Reviews

Rabid

4 of 5 stars

RabidLeave it to David Cronenberg to make a bloodsucking horror epic, yet defang his femme fatale in favor of his own bizarro innovation -- ARMPIT VAMPIRISM -- and turn the whole thing into a biting comment on such seemingly disparate subjects as pay-as-you-go vanity to mankind's general proclivity to go absolutely ape poopie in a crisis.

Pornstar-next-door Marilyn Chambers had just slinked into a luscious little leather number before a backwoods joyride with her biker beau suddenly became a fiery disaster. Pinned and horribly burned beneath the wreckage, she's whisked three pastures over to sort of a Club Med for plastic surgery enthusiasts where she's an opportune subject for Dr. Keloid (Howard Ryshpan) and his experimental skin grafting procedure.

Works like a charm!

Trouble is, Ms. Marilyn wakes mighty hungry and with a consuming urge to strip nekkid and give every man, woman and barn animal she sees a great, big HUG!!! Not because she's gone all flower child on us, no, because she's sprouted an auxiliary orifice resembling a cat's ass from which a razor-sharp, plasma-slurping phallus darts out during amorous entanglements.

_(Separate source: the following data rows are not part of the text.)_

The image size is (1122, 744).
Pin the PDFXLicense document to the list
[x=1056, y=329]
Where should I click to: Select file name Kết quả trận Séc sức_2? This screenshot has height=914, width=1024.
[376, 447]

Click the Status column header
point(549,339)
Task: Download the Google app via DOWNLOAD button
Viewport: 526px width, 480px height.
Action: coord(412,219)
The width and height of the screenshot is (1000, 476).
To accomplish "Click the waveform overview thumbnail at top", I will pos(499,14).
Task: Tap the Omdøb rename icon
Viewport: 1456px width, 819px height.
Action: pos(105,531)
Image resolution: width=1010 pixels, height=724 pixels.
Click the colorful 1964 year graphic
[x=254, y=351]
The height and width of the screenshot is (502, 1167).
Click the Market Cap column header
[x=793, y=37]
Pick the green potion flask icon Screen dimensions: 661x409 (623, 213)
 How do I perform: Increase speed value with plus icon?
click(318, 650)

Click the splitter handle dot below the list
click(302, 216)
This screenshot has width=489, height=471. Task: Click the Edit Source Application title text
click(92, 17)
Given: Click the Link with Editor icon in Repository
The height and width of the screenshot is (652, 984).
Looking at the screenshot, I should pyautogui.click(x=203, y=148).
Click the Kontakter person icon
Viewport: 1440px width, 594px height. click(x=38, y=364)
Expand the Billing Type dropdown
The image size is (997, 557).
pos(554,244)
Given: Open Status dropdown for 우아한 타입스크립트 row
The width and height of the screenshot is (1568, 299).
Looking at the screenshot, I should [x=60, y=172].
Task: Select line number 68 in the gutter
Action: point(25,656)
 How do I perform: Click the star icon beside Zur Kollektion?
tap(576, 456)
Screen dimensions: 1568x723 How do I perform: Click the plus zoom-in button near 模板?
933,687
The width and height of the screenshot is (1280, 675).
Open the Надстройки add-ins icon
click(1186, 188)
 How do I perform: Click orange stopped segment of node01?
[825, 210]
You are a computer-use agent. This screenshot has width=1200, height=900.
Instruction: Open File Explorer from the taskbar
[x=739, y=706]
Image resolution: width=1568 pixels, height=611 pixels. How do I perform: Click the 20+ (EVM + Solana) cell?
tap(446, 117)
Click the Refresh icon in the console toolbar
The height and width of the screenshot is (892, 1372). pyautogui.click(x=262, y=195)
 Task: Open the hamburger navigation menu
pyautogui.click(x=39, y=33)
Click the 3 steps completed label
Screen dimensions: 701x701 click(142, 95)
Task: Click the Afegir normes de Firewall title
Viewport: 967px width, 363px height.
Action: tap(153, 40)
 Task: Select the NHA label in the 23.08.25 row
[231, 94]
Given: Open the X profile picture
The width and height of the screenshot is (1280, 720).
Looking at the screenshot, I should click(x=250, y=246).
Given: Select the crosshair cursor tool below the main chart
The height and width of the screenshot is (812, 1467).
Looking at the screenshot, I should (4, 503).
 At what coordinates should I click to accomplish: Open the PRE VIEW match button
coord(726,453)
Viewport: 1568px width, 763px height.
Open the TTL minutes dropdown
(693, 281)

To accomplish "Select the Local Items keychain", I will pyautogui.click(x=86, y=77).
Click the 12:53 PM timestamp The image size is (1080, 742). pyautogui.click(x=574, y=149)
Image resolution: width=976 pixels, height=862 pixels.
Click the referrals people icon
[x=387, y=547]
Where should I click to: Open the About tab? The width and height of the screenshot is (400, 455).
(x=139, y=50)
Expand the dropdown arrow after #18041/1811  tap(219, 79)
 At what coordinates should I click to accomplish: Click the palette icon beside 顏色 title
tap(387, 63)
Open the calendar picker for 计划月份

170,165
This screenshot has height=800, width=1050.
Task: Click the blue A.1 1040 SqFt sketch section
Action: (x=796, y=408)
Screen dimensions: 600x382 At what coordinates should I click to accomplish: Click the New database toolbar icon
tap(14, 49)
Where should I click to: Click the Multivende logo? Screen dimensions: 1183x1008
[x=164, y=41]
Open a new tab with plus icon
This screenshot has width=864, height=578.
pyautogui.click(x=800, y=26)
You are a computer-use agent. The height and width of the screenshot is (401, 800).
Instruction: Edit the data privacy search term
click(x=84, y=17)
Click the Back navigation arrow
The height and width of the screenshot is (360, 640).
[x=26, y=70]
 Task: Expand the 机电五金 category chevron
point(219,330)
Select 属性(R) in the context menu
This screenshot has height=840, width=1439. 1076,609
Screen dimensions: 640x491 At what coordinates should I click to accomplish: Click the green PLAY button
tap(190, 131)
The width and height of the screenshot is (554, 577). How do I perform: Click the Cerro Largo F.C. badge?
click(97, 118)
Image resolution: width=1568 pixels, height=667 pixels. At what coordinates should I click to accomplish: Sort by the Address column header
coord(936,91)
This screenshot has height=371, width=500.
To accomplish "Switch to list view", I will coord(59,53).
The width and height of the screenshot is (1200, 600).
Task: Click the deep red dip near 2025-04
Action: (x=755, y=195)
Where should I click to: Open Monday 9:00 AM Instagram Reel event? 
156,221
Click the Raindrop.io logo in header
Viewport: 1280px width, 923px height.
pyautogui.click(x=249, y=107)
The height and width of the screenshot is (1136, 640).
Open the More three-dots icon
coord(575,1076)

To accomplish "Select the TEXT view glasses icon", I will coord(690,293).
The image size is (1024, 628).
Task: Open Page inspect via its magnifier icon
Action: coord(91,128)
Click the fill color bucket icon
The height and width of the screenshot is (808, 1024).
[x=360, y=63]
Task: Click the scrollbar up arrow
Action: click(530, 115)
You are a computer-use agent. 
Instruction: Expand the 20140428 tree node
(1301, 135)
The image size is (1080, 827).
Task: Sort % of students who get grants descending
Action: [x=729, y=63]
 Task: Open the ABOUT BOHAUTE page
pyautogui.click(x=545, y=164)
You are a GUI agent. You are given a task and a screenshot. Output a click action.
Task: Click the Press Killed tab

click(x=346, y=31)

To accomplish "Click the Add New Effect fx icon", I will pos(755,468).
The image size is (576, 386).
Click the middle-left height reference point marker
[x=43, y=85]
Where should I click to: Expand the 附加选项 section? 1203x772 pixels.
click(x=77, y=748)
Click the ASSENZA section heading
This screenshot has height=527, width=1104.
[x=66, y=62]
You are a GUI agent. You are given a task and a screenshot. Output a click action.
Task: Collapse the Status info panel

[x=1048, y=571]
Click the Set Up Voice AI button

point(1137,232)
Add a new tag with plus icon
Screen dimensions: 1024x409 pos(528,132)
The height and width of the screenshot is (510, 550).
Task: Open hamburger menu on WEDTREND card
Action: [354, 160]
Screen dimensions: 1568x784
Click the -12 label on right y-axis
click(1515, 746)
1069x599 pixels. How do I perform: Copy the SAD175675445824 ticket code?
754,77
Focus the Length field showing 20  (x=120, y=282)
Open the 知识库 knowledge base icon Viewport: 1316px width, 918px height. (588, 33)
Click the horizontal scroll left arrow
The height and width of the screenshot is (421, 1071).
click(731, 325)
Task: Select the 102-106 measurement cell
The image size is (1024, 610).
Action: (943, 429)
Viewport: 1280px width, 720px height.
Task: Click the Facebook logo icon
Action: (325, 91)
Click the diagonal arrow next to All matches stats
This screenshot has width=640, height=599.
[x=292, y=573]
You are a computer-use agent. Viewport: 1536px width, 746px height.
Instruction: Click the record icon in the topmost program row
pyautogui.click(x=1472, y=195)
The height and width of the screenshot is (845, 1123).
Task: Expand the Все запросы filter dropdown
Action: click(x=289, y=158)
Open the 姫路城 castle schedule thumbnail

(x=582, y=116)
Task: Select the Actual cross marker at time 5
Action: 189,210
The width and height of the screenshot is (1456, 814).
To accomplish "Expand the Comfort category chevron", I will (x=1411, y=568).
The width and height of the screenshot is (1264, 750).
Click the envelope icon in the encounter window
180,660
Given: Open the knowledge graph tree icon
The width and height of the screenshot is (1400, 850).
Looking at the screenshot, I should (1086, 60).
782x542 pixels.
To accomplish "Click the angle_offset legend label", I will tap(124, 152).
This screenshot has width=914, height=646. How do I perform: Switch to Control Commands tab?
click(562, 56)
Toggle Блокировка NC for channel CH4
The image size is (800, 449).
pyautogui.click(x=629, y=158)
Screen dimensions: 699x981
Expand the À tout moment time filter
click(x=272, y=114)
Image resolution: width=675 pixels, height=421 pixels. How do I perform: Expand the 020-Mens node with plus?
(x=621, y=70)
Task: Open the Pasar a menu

Doesn't get more Cronenbergian than that!

Worse, her suitors are then turned into RABID CANNIBALS who can't quite emulate the latter-day Typhoid Mary's silky bedside manner. Wholesale Canadian chaos naturally ensues and a tragic love story is born.

(Referencing 2004 DVD release) CineSchlockers should prepare to bask amid the near Criterion-quality presentation thanks to a particularly enthralling commentary AND a half-hour sit-down with Mr. Cronenberg whose professorly insights are refreshingly peppered with wry giggles.

Notable: Two breasts. 20 corpses. Ear munching. Machine gun Santacide. Finger carving. Multiple diddling. Puking. Gratuitous breathalyzer test.

Quotable: Doc Keloid practices foaming at the mouth: "I sure as hell don't want to become the Colonel Sanders of plastic surgery!"